TASK DESCRIPTION:
Copy out every line below that contains the string "pixels". Match case exactly.

DATA FOR PROCESSING:
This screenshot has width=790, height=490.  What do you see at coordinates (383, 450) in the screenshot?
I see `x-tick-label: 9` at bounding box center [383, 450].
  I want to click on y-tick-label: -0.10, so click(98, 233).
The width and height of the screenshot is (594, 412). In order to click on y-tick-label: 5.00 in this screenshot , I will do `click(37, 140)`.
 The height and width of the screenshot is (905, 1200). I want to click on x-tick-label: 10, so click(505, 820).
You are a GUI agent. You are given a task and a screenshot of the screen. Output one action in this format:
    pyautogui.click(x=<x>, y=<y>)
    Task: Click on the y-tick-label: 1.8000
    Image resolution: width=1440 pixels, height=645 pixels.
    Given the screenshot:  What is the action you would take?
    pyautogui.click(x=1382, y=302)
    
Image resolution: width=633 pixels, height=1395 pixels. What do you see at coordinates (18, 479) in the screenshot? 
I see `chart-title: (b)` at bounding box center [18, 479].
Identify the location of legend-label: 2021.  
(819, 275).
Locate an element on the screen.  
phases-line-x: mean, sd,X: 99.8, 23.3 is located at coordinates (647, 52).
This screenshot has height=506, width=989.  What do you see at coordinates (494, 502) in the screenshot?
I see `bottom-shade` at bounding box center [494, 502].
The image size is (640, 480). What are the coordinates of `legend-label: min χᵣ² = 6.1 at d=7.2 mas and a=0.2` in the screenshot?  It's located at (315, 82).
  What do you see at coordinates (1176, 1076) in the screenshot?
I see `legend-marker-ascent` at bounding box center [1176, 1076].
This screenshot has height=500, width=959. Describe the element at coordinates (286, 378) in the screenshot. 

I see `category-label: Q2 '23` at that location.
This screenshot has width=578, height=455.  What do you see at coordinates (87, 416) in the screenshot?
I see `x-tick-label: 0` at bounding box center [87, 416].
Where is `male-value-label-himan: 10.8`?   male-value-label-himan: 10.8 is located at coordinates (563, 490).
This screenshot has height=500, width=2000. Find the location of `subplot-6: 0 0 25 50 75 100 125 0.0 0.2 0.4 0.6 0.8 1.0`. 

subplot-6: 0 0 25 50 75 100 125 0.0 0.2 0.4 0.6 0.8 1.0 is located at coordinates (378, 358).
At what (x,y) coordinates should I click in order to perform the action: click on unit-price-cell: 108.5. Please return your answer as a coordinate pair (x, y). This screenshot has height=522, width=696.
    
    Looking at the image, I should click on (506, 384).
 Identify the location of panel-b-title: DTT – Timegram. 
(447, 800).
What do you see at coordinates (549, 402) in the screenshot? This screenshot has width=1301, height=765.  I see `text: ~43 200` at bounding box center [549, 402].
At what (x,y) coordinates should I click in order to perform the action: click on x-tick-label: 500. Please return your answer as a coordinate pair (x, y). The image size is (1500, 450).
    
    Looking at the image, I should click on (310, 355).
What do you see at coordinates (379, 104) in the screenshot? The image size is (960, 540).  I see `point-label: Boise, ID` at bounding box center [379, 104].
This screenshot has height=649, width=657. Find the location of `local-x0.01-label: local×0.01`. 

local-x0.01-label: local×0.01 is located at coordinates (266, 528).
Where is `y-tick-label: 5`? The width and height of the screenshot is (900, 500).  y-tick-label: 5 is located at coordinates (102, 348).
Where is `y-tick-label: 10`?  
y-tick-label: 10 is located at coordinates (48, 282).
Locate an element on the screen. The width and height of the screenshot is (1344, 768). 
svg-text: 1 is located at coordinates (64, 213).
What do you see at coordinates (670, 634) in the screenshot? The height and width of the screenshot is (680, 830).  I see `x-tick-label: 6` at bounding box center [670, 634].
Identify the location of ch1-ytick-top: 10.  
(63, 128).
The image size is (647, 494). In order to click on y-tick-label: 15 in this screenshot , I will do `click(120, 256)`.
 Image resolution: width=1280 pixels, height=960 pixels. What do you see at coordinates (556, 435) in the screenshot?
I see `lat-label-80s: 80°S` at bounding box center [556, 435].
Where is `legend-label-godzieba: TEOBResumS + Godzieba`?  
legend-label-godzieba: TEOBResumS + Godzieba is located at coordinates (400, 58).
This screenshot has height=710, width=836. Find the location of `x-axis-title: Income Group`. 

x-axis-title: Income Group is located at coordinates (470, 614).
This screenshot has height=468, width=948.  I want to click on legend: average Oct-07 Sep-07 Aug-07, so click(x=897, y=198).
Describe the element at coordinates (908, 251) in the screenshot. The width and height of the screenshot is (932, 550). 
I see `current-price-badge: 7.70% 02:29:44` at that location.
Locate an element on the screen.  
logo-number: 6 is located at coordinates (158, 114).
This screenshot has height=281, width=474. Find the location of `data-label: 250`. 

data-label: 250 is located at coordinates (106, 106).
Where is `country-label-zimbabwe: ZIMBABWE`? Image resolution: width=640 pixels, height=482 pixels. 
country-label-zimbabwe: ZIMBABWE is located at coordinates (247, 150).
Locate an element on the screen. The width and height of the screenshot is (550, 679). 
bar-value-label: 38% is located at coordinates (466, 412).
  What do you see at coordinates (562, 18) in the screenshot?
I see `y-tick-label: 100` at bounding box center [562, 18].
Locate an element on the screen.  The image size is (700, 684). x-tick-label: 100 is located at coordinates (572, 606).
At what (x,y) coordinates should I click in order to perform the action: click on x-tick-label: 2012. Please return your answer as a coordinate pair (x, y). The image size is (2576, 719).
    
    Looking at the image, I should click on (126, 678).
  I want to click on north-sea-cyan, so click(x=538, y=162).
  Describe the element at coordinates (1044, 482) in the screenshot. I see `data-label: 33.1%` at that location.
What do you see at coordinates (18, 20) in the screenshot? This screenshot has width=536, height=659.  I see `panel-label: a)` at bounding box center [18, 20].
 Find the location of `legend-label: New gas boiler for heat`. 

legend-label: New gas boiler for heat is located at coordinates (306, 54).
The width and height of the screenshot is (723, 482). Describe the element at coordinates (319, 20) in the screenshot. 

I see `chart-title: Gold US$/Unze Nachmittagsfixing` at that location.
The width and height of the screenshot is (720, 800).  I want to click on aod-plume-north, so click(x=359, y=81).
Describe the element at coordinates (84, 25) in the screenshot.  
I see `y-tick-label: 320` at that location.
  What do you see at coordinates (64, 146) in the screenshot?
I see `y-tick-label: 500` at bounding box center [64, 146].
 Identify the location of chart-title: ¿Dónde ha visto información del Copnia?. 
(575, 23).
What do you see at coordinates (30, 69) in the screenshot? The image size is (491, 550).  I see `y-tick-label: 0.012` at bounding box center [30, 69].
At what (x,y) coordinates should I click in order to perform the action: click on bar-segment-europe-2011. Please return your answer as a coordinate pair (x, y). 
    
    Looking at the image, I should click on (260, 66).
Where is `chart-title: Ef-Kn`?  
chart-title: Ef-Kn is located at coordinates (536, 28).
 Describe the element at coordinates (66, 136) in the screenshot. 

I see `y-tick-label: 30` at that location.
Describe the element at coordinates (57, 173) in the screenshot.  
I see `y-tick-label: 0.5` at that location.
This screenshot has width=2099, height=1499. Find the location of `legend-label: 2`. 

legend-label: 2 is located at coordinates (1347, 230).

RESPONSE:
    Image resolution: width=1440 pixels, height=645 pixels.
Image resolution: width=633 pixels, height=1395 pixels. What do you see at coordinates (18, 479) in the screenshot? 
 Image resolution: width=1280 pixels, height=960 pixels. What do you see at coordinates (556, 435) in the screenshot?
Where is `country-label-zimbabwe: ZIMBABWE`? Image resolution: width=640 pixels, height=482 pixels. 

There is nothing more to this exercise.